Il y a en tout homme cet âne qui se lamente et ce singe qui grimace, l'un pleurant bruyamment sur son sort et l'autre n'ayant de cesse de s'agiter en tous sens, agressif ou hilare. A leurs exigences de deuil, de fête ou de rixe, il faut savoir résister : les tenir à distance dans leur cage sans toutefois les renier, et puis les visiter de temps à autre, comme de vieux parents connus par coeur dont on sait toutes les ruses.

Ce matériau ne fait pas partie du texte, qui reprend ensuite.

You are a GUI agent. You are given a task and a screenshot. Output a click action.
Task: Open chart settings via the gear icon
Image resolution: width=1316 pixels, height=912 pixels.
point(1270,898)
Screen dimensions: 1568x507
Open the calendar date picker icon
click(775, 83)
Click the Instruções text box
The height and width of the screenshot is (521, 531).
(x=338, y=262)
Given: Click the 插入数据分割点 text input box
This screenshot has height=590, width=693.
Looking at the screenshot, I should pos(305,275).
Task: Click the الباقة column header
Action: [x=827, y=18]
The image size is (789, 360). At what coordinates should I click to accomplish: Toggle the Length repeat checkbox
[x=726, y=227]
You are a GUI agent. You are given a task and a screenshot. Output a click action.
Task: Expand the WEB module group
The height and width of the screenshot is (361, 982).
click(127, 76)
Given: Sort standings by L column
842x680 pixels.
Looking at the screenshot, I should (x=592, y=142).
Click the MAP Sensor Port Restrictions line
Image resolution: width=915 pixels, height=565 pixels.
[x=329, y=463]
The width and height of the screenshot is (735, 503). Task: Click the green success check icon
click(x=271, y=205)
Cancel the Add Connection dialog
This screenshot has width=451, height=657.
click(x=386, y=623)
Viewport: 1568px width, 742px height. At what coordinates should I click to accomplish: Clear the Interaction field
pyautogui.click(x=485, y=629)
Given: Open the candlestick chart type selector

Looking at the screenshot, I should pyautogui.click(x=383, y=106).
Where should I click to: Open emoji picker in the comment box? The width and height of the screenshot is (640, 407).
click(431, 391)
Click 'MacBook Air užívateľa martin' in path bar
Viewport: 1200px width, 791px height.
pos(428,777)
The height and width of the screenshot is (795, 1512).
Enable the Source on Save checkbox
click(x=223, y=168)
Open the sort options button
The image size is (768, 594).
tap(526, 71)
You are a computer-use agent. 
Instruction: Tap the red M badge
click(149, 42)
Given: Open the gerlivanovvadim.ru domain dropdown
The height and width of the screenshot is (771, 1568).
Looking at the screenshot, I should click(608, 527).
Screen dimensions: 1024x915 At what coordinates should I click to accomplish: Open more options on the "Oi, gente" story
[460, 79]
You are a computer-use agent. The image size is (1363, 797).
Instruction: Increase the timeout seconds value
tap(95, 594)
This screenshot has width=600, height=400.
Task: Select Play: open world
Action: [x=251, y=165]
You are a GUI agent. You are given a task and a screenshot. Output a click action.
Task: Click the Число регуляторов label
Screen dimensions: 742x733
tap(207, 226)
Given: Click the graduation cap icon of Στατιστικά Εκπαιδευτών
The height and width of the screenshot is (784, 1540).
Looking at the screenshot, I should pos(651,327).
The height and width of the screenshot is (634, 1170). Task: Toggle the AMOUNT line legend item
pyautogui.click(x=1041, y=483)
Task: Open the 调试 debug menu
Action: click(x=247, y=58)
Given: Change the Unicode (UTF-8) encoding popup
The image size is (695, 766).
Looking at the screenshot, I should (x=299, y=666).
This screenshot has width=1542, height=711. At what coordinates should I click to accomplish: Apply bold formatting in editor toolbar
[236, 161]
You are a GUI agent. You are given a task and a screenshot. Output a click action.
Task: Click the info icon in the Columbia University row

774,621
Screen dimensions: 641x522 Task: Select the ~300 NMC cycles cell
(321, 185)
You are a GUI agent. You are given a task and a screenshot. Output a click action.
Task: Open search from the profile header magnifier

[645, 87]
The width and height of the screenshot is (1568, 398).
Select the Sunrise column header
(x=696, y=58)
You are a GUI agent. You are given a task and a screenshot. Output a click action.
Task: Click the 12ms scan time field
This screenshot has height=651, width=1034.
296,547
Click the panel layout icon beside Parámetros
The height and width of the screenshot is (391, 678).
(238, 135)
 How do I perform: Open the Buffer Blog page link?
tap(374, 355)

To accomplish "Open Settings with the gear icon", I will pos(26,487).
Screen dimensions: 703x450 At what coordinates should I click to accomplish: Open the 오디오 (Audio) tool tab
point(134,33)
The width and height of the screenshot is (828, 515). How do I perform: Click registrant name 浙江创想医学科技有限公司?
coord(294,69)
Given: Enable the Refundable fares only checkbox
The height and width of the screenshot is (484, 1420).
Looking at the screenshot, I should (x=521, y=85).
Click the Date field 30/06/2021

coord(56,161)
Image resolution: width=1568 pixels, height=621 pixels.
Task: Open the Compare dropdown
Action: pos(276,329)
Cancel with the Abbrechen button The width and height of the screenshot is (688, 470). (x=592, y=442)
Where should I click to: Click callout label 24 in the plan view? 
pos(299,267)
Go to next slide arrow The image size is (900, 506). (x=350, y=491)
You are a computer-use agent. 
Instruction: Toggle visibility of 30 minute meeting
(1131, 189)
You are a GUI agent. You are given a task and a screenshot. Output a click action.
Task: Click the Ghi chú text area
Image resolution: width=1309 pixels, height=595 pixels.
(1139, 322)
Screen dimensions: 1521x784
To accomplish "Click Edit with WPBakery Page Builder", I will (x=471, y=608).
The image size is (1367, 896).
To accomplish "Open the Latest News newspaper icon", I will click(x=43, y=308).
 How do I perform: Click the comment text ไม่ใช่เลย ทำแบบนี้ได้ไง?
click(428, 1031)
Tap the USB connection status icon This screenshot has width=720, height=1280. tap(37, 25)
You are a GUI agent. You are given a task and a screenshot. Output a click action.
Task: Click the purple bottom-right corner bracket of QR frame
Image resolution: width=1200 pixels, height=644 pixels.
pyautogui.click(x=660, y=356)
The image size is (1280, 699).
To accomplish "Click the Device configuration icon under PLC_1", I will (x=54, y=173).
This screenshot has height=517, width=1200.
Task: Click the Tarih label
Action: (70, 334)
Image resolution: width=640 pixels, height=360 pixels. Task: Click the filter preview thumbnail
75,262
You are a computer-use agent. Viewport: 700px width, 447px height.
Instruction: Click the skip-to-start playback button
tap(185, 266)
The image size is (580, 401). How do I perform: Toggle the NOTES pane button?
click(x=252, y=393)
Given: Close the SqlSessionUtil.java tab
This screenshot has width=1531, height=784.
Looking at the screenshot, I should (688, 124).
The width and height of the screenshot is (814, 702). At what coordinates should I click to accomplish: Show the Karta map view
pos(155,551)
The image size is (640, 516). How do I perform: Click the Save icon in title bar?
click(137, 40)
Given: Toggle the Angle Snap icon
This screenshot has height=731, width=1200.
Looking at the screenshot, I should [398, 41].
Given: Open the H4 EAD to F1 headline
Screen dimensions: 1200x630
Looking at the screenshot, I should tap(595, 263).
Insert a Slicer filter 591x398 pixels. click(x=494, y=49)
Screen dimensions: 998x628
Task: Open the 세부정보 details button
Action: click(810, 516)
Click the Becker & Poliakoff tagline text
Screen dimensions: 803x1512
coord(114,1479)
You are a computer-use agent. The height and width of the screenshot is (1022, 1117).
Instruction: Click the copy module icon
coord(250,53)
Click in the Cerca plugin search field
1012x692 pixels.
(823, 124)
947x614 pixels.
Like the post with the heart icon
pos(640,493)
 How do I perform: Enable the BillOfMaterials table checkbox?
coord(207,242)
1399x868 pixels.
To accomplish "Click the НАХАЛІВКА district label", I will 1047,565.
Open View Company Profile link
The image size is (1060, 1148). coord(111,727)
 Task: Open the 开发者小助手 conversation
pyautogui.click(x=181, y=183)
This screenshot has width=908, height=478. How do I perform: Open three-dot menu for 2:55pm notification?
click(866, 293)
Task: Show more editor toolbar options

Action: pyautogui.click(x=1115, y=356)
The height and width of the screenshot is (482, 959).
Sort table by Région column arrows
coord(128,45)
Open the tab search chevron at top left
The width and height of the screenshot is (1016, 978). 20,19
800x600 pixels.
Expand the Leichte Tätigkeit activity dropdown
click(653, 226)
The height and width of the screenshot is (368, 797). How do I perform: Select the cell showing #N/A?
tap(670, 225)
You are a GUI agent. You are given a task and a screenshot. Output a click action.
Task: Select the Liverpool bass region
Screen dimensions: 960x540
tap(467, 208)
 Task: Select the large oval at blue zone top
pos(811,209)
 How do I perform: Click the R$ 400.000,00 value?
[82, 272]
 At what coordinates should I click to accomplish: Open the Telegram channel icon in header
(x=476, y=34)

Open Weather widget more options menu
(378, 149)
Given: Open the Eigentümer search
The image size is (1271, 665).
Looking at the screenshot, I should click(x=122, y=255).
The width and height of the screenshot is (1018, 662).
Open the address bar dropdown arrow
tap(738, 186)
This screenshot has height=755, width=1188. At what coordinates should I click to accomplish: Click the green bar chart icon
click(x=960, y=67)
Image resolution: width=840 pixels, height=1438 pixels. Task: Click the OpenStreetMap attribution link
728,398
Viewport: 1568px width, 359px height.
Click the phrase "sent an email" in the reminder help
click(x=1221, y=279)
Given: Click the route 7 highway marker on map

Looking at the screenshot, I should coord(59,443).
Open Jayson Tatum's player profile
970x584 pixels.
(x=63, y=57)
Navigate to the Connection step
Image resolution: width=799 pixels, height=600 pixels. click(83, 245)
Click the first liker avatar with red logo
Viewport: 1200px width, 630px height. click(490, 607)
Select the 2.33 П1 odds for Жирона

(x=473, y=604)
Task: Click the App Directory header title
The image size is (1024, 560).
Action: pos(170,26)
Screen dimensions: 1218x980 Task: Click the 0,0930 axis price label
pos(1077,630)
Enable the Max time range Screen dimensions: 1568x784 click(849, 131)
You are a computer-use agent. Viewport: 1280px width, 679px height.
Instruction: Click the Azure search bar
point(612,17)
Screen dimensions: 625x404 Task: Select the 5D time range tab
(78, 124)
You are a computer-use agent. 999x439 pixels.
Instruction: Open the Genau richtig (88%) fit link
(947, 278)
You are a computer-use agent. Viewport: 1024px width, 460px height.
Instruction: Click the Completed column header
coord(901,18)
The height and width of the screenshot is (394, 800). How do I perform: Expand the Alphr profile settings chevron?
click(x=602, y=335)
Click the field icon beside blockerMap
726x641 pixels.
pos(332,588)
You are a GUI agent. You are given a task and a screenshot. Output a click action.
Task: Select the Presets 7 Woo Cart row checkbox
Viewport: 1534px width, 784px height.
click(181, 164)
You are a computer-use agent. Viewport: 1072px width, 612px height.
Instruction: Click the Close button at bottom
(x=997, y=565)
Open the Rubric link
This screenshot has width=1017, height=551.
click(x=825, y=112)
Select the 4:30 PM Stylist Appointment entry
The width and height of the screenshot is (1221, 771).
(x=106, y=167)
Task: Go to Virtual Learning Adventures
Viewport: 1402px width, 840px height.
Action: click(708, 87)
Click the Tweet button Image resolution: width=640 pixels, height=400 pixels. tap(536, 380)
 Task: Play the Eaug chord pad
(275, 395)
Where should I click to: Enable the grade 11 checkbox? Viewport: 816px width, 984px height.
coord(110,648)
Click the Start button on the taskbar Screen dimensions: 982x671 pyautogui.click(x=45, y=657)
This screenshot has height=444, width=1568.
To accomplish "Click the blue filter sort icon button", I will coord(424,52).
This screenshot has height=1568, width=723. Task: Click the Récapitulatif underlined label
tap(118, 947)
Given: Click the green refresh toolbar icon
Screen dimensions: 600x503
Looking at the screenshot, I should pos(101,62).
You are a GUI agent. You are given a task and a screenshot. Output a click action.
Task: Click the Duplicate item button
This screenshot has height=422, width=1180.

Cette femme qui trébuche dans la rue piétonne me lance un regard si vif que j'hésite à lui porter secours ; sans doute m'en veut-elle de se montrer en si fâcheuse posture, à moins qu'elle ne me reproche ainsi de ne pas intervenir plus vite. J'opte pour la seconde hypothèse mais s'accrochant à mon bras, elle m'apparaît en pleine lumière, les yeux vides, pratiquement aveugle. Ce regard si pénétrant, l'a-t-elle vraiment eu ou l'ai-je construit de toutes pièces ?
Le cinéphile a quelques combats à mener avant d'oser se souvenir sans regretter et découvrir sans reconnaître, mais une fois qu'il y est parvenu, les films enfin sont à lui.